Längst überfällig, so eine wirklich umfassende und tiefe Würdigung der kalifornischen Synthesizerpionierin Pauline Anna Strom. Die vor drei Jahren gestorbene blinde Komponistin hat tatsächlich nur wenige Jahre lang Musik gemacht, eine Handvoll Tapes mit lokaler Distribution. Die musikalisch-kosmische Voraussicht und Zukunftsvision ihrer eigenwilligen und schon damals aus der Zeit gefallenen, experimentellen New-Age-Klänge war allerdings von globalem Ausmaß und fand in jüngster Zeit eine breitere Hörerschaft, nicht zuletzt dank der Wiederentdeckung und Neuauflage durch die immer exzellenten Spürnasen von RVNG Intl. Das New Yorker Label liefert nun massiv: Echoes, Spaces, Lines (RVNG Intl., 10. November) veröffentlicht nicht nur Stroms erste drei Alben wieder in neuem Mastering, im aufwendig gestalteten Box-Set findet sich die Erstauflage eines wirklich sensationellen verlorenen Albums, das die psychedelisch-esoterische Klangwelt noch einmal neu und anders ausbreitet. Es sind expansive Klänge, die sehr typisch für ihre Zeit und ihr Umfeld sind – mehr Kalifornien, mehr frühe Achtzigerjahre, mehr spirituelle Ex-Hippie-Vapor-Zukunft geht kaum –, aber doch unmittelbar anschlussfähig an so vieles bleiben, was heute musikalisch passiert. Denn was nie so richtig gepasst hat, passt auf einer anderen (kosmischen?) Betrachtungsebene eben gerade und immer.

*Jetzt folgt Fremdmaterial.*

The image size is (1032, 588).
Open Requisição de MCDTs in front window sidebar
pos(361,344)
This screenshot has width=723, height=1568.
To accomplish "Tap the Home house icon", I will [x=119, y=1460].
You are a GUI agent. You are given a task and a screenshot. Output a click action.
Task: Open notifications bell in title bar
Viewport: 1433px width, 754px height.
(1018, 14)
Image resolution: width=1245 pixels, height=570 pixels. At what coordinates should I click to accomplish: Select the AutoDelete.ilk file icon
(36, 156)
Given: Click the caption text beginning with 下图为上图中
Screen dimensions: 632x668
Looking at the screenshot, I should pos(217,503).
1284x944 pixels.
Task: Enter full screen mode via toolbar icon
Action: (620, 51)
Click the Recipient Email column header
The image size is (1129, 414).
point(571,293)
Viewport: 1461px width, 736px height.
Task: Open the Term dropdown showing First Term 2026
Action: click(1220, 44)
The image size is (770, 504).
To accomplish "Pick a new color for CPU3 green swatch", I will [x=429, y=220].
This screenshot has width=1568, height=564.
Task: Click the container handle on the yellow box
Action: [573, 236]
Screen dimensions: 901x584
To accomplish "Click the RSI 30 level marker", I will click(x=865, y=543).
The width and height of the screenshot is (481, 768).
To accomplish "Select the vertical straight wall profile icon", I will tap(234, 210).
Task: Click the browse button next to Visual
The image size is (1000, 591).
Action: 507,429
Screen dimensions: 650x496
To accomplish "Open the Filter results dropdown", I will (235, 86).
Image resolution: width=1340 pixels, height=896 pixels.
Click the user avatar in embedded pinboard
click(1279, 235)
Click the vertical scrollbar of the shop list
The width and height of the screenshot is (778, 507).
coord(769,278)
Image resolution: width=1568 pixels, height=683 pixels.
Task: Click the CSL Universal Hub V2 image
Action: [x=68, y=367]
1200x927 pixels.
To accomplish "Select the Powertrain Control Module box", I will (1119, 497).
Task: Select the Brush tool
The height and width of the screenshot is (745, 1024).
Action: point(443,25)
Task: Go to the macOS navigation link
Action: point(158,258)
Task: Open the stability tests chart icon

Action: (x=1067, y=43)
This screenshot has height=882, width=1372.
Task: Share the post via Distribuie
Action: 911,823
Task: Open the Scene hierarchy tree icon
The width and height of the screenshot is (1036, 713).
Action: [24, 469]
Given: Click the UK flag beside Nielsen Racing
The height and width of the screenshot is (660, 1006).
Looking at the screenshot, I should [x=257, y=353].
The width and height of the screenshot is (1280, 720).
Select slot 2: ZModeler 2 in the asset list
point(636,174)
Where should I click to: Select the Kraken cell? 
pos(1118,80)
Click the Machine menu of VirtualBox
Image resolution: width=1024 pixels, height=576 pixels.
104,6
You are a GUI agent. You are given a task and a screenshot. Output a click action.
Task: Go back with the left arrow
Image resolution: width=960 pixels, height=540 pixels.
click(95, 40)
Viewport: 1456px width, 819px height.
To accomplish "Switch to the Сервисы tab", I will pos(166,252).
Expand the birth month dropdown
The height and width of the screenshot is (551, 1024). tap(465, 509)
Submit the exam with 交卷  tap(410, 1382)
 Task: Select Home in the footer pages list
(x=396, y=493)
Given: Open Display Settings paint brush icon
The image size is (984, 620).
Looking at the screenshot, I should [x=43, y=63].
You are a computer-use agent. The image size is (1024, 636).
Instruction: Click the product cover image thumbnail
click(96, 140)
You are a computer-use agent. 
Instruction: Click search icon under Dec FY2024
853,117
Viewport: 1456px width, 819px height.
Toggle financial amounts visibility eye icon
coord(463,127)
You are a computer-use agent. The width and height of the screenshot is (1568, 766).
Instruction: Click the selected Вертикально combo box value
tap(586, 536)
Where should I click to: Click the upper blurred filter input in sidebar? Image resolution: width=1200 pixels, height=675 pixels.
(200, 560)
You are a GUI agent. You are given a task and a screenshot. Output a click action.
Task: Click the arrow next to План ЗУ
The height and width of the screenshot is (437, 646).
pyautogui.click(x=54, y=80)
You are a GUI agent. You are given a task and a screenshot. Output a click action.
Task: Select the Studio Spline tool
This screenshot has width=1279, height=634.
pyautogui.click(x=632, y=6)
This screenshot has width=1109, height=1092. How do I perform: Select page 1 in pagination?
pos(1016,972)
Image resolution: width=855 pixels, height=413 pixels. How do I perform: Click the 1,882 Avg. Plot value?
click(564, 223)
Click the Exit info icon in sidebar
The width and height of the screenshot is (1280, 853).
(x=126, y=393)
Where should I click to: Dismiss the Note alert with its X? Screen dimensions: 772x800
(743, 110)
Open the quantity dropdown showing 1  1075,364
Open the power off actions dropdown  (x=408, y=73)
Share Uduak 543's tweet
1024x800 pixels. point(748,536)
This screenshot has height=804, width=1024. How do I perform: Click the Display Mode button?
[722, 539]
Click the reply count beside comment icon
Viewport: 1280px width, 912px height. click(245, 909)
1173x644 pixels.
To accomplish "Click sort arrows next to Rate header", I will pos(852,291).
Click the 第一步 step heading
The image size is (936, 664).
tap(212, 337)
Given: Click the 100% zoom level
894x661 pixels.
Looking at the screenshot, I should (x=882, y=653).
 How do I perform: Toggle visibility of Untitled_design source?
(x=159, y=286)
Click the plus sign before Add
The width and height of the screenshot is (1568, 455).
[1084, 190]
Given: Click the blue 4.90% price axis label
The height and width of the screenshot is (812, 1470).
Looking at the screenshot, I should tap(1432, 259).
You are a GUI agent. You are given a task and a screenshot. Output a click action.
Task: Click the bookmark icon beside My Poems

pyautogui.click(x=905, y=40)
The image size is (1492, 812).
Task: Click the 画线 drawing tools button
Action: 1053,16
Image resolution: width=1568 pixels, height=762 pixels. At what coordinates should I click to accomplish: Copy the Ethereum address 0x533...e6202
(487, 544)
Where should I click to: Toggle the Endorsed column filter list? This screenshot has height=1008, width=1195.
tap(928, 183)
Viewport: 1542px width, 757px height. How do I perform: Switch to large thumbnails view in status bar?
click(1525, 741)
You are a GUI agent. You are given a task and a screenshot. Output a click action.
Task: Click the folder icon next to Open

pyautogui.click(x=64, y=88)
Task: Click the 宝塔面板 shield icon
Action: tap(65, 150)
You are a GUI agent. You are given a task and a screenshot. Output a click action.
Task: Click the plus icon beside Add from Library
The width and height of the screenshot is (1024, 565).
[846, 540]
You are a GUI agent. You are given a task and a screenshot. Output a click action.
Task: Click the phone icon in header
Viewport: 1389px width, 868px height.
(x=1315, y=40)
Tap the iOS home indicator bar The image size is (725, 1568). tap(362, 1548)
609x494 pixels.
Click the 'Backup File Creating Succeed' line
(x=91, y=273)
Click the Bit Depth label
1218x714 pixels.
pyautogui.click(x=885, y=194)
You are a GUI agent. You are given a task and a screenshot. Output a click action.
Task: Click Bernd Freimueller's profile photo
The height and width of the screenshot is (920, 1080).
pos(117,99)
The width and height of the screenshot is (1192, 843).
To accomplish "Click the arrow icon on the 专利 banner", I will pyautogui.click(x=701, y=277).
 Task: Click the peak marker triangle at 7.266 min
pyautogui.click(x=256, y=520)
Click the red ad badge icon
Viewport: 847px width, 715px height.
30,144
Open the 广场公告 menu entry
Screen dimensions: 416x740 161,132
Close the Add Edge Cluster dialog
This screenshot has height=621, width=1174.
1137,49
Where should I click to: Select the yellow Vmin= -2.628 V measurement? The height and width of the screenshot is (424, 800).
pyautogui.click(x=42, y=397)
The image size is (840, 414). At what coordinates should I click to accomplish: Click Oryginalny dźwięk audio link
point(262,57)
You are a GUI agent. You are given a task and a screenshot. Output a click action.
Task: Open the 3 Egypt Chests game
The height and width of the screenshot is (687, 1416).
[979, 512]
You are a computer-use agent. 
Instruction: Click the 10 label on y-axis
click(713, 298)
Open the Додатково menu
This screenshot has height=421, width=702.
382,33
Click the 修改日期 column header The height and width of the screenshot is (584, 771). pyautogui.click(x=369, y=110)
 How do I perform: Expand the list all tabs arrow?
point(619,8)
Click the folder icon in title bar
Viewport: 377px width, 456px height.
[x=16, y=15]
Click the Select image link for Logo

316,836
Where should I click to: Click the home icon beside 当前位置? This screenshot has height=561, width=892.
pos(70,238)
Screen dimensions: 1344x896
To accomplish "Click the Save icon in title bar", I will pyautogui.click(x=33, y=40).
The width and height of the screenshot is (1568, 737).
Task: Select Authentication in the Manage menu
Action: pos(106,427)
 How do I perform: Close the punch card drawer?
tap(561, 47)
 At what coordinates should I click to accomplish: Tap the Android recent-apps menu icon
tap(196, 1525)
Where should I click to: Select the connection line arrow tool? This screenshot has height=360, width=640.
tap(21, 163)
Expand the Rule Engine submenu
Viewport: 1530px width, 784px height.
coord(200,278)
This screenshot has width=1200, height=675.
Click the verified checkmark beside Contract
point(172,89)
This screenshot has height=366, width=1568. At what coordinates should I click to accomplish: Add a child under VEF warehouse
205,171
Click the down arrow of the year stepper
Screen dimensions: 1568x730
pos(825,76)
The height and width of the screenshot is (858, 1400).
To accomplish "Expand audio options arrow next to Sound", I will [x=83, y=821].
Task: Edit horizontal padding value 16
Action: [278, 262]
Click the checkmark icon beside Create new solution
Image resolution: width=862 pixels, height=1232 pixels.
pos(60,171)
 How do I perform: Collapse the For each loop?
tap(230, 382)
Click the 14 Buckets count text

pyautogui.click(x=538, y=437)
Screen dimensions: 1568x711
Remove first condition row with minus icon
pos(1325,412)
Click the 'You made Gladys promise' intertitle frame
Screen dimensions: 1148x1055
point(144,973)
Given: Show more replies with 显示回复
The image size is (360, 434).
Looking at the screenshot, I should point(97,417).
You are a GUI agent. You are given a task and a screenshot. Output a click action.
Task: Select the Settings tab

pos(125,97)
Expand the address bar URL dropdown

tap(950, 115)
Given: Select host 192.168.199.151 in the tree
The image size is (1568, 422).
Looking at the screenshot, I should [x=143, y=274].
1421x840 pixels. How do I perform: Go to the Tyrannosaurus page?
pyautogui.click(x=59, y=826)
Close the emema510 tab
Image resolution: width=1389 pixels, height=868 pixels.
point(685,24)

Sind die Umstände noch so hasserfüllt, bedrückend und ausweglos, eine geballte und mehr als umfangreiche Portion Menschenfreundlichkeit aus der immer erfreulich ergiebigen The-NotwistTenniscoats-Connection hilft eigentlich immer. Ihr jüngstes Produkt (und definitiv kein Nebenprodukt) kommt von der assoziierten Hochzeitskapelle + Japanese Friends. The Orchestra In The Sky [Kobe + Tokyo Recordings] (Alien Transistor, 1. Dezember) verbindet auf tatsächlich 24 Stücken die zeitgenössische Blaskapellen-Intonation der Münchner mit der sanften Schwermut der Acher-Brüder und dem DIY-Pop-Spirit ihrer japanischen Freund:innen, zu denen selbstverständlich die Uenos von den Tenniscoats gehören, aber ebenso die vielen weiteren japanischen Künstler:innen und Bands, die sie in den vergangenen Jahren auch außerhalb Japans bekanntgemacht haben.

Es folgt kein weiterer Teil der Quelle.